There are 39 families in Scarlett’s first grade class, and everyone was invited up to the farm so that each girl could plant an apple tree. They worked together to decorate beautiful wooden benches with their names and their graduating year, Class of 2024. They drank freshly pressed apple cider, and everyone enjoyed a picnic lunch on the farm.n It was a beautiful day, and one of the main purposes of the gathering was to raise money for ALS research.
I simply can’t say enough about that. About the day, about this community that we have become a part of, full of amazing families who have embraced us and our situation, and in many ways have made it theirs. That this day was not only about the community, but also about ALS, just made me feel so full of hope. There is another family in our class who is affected by ALS, one of the girl’s grandmothers was recently diagnosed with bulbar onset. I know it’s a rare disease, but from where I’m sitting it certainly feels quite prevalent.
Our class has really taken on this cause. At the beginning of the school year, our two room parents sat at my dining room table to brainstorm about what we could do as a group, and how we could help educate the girls and their families around this disease that would be progressing before their eyes. These girls have only known me in a wheelchair, and they’ve always treated me just like any other mom, but I’m in a changing body, and they are observant kids. They’ve already had 1 million questions over the past two years about my situation, and about what will happen to me. I’ve always tried to answer honestly, although sometimes you don’t really know what’s appropriate to say to other people’s children about your terminal illness. I like to keep things light.
I love these girls.
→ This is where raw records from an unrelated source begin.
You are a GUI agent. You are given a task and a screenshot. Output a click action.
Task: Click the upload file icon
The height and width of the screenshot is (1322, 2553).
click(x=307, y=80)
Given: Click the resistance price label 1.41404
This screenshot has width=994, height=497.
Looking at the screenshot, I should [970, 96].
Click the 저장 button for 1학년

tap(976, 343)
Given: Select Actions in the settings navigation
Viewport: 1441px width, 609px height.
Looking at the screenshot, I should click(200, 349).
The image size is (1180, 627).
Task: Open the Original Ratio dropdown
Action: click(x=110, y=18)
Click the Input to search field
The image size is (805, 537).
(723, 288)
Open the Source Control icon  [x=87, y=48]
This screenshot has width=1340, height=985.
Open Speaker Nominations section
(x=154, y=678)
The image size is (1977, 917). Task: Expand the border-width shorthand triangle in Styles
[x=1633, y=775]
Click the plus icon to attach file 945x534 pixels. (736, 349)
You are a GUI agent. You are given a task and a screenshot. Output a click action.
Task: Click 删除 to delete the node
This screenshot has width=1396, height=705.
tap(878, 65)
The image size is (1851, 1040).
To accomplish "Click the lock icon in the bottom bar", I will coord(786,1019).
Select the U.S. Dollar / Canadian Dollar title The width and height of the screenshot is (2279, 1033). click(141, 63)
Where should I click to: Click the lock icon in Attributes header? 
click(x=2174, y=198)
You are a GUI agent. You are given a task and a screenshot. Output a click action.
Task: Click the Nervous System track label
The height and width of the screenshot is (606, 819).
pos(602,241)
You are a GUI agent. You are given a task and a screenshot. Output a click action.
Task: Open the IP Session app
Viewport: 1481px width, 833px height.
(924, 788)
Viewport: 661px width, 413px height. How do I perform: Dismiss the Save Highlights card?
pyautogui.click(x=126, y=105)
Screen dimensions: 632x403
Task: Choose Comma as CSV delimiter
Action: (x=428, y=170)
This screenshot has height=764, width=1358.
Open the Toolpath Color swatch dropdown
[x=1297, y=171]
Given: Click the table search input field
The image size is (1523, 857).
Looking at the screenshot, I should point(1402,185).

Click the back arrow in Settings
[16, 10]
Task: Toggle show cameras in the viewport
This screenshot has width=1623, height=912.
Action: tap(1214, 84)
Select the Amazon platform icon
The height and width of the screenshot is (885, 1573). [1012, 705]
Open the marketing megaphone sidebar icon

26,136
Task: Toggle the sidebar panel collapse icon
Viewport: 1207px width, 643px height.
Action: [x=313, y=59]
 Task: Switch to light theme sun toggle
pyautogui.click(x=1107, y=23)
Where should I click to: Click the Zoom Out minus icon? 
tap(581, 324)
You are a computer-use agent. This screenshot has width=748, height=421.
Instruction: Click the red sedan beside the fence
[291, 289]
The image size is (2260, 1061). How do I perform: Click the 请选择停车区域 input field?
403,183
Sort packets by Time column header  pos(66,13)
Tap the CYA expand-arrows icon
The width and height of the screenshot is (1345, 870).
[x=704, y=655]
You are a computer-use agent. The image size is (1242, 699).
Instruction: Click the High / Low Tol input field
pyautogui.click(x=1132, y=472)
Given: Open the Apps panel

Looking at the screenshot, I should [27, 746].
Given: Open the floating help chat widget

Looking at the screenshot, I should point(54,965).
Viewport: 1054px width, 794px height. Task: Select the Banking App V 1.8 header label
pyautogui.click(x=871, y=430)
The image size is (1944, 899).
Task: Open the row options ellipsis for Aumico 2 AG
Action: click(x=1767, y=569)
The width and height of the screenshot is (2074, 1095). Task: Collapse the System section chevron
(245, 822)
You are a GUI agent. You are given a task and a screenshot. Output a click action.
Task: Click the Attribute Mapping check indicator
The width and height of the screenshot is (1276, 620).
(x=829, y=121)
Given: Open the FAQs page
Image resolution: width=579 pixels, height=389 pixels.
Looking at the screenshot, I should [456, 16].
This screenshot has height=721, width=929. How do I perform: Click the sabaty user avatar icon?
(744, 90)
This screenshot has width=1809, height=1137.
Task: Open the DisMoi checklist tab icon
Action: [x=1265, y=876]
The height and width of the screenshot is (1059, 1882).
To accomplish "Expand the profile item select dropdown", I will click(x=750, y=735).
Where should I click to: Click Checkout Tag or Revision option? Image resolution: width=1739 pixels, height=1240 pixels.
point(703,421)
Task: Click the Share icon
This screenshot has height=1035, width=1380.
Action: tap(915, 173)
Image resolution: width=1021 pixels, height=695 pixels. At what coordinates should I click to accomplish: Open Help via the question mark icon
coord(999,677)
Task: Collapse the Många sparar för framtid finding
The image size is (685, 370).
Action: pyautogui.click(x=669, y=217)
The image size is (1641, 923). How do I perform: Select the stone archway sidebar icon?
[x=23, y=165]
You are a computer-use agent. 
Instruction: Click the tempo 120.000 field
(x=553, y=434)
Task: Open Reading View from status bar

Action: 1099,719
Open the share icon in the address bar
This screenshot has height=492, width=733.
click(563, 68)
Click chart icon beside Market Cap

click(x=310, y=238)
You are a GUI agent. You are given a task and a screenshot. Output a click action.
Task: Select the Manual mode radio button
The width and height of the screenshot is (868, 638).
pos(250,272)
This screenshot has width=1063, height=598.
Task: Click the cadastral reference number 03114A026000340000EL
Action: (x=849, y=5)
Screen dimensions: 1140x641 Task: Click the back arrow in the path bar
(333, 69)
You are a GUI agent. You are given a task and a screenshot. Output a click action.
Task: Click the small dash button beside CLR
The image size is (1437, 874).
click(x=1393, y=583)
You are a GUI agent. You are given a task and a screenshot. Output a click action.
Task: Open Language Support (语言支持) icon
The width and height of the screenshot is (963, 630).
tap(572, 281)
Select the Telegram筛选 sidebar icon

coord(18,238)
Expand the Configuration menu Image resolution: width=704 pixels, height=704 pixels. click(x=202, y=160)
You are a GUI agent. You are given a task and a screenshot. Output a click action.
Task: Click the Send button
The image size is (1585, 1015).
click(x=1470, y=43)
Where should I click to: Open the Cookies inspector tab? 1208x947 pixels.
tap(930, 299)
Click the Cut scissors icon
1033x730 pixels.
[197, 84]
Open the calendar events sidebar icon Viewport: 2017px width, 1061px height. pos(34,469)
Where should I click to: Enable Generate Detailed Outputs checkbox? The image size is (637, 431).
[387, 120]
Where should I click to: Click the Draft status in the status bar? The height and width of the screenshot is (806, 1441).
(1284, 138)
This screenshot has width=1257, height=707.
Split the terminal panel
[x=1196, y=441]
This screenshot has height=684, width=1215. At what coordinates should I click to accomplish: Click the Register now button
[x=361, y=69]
I think Scarlett is in such a wonderful place, and I know that this community will continue to be really beneficial for Scarlett and Rob throughout the years to come.
The money that her classmates donated will go toward funding a drug that ALS TDI has developed, a drug that they say is the most promising they have ever tested. If all goes well with funding and manufacturing, the drug will be ready for human clinical trials at the end of 2018. It’s a long way away, and I certainly wish that science was faster, but this is good news. The drug, which is called AT-1501, extends life span, delays disease onset, improves body weight and decreases inflammation in the nerves and spinal cord in both ALS and Alzheimer’s Disease. TDI’s lab has reproduced this data consistently and believe it to be one the the best candidates ever developed.
It takes a lot of money to get a drug into trial. In this case, ALS TDI needs $11 million to get to the next step, and more like $30 million to get the drug all the way through trials. Those are big numbers, and there’s only so much that individual communities can do. But ours has stepped up in a way that I never would have imagined, and I am beyond grateful for their support. As I’ve said before, ALS will be cured. And when those girls go back and visit their apple trees over the years, I hope they know that they were a part of that cure.